Source extract:
= = = = = = =

In figure~\ref{fig:fourier_concepts} we've written an input signal of length $128$ on the standard basis, and on the Fourier basis (simplified, for illustrational purposes). We see that this signal is better expressed in the Fourier domain, as we only need three coefficients instead of all $128$.
\todo{
fig:fourier\_concepts
spelling out a sum of basis elements in both domains
}
We see that we might even do compression based on the Fourier coefficients. Instead of sending all samples, we just only a few coefficients from which we are able to approximate the original input. However there is a shortcoming to this. Consider the following scenario. A sensor on Mars detects a signal, transforms it and sends the coefficients to earth. During the transmission one of the coefficients is corrupted. This results in a wave across the whole signal. The error is \emph{non-local}. If, however, we decided to send the original samples, a corrupted sample would only affect a small part of the signal, i.e. the error is \emph{local}. This is illustrated in figure~\ref{fig:fourier_error}.
\todo{
fig:fourier\_error
add $0.5 * e_10$ and $0.5 * f_10$ to both signals
}
\subsection{The simplest wavelet transform}
At the heart of the Fourier transform is the choice of the basis elements $f_i$. With a bit of creativity we can cook up different basis elements with different properties. To illustrate this we will have a quick look at the so-called ``Haar wavelets''. In our case where $n=128$ we can define the following $128$ elements:
$$ h_0 = \sum_{i=1}^{128} e_i,
h_1 = \sum_{i=1}^{64} e_i - \sum_{i=65}^{128} e_i,
h_2 = \sum_{i=1}^{32} e_i - \sum_{i=33}^{64} e_i,
h_2 = \sum_{i=65}^{96} e_i - \sum_{i=97}^{128} e_i, \ldots,
h_{2^n + j} = \sum_{i=2^{6-n}j+1}^{2^{6-n}(j+1)} e_i - \sum_{i=2^{6-n}(j+1)+1}^{2^{6-n}(j+2)} e_i (j < 2^n) $$
We will refer to these elements as \emph{Haar wavelets}. To give a better feeling of these wavelets, they are plotted in figure~\ref{fig:haar_waveleta} on the standard basis. There is also an effective way to write an element written in the standard basis on this new basis, this is the Haar wavelet transform. Again our example can be written on this new basis, and again we see that the first coefficient already approximates the signal and that the other coefficients refine it.
To go back to our problem of noise, if we add $0.5*h_9$ (there is a shift of indices) to this signal, only a small part of the signal is disturbed as shown in figure~\ref{fig:haar_error}.
Another important difference is the way these basis elements can represent signals. With the Fourier basis elements we can easily approximate smooth signals, but with the Haar basis elements this is much harder. However representing a piecewise constant signal is easier with the Haar wavelets. In photography the latter is preferred, as edges are very common (think of branches of a tree against a clear sky or hard edges of a building). So depending on the application this \emph{non-smoothness} is either good or bad.

= = = = = = =

Task list:
(1) In the wavelet passage, how many coefficients does the example signal of length 128 need when it is expressed on the Fourier basis?
(2) Write out the wavelet passage word for word from "Another important difference" to "good or bad.".

= = = = = = =

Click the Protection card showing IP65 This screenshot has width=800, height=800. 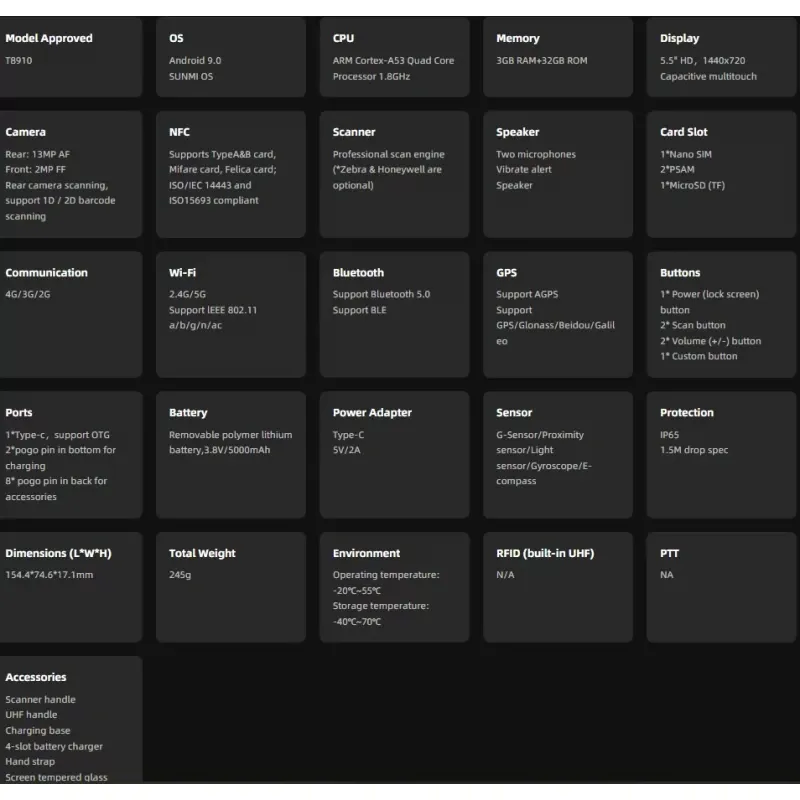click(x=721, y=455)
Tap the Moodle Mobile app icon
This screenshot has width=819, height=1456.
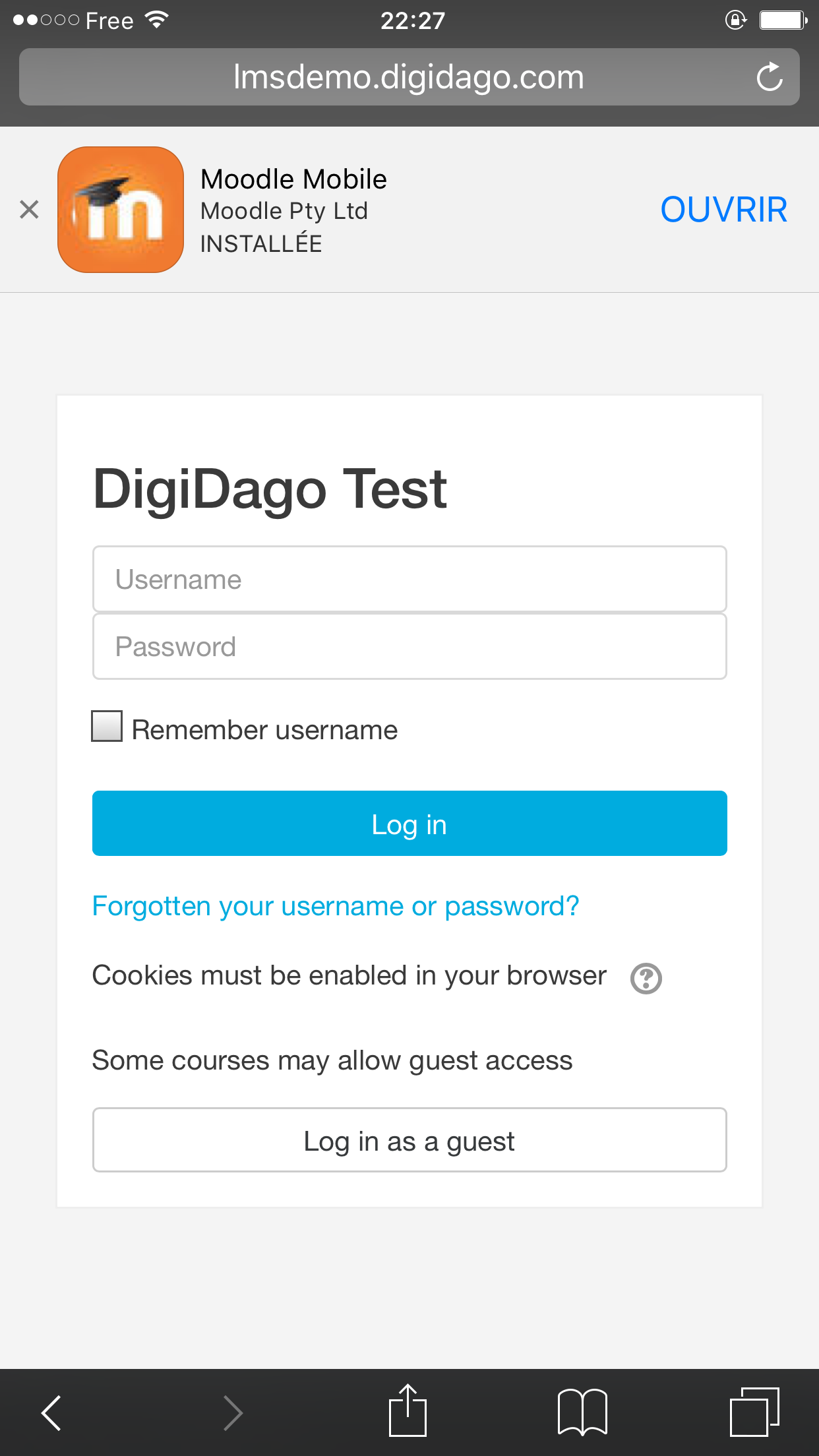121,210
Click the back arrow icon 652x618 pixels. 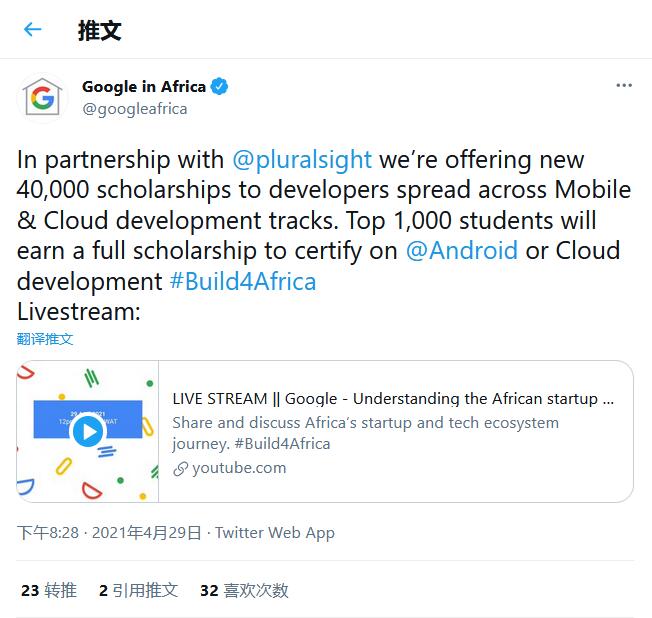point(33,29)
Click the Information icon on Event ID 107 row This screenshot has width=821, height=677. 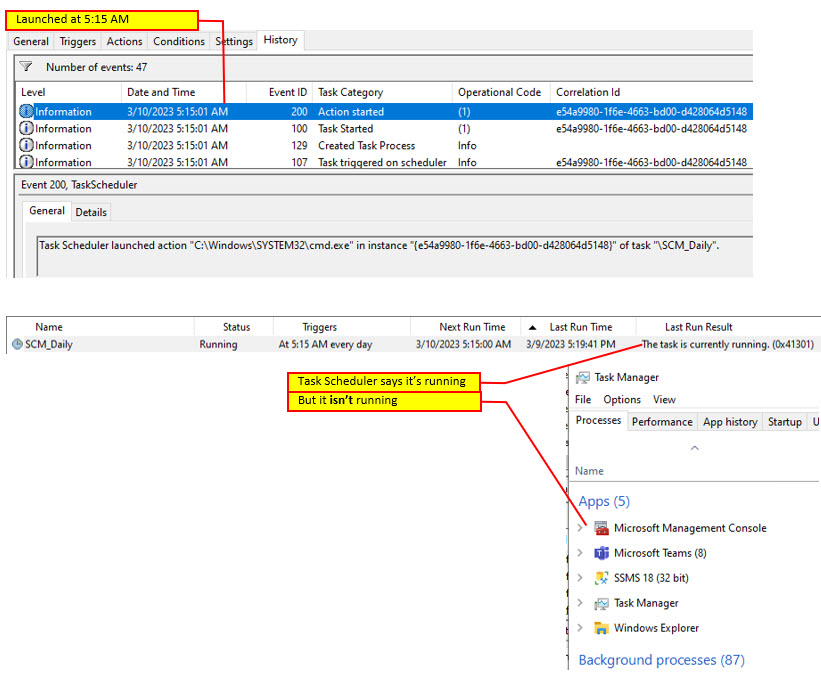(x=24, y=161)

= = = = = = =

Outputs for the tasks:
(1) Three coefficients instead of all 128.

(2)
Another important difference is the way these basis elements can represent signals. With the Fourier basis elements we can easily approximate smooth signals, but with the Haar basis elements this is much harder. However representing a piecewise constant signal is easier with the Haar wavelets. In photography the latter is preferred, as edges are very common (think of branches of a tree against a clear sky or hard edges of a building). So depending on the application this \emph{non-smoothness} is either good or bad.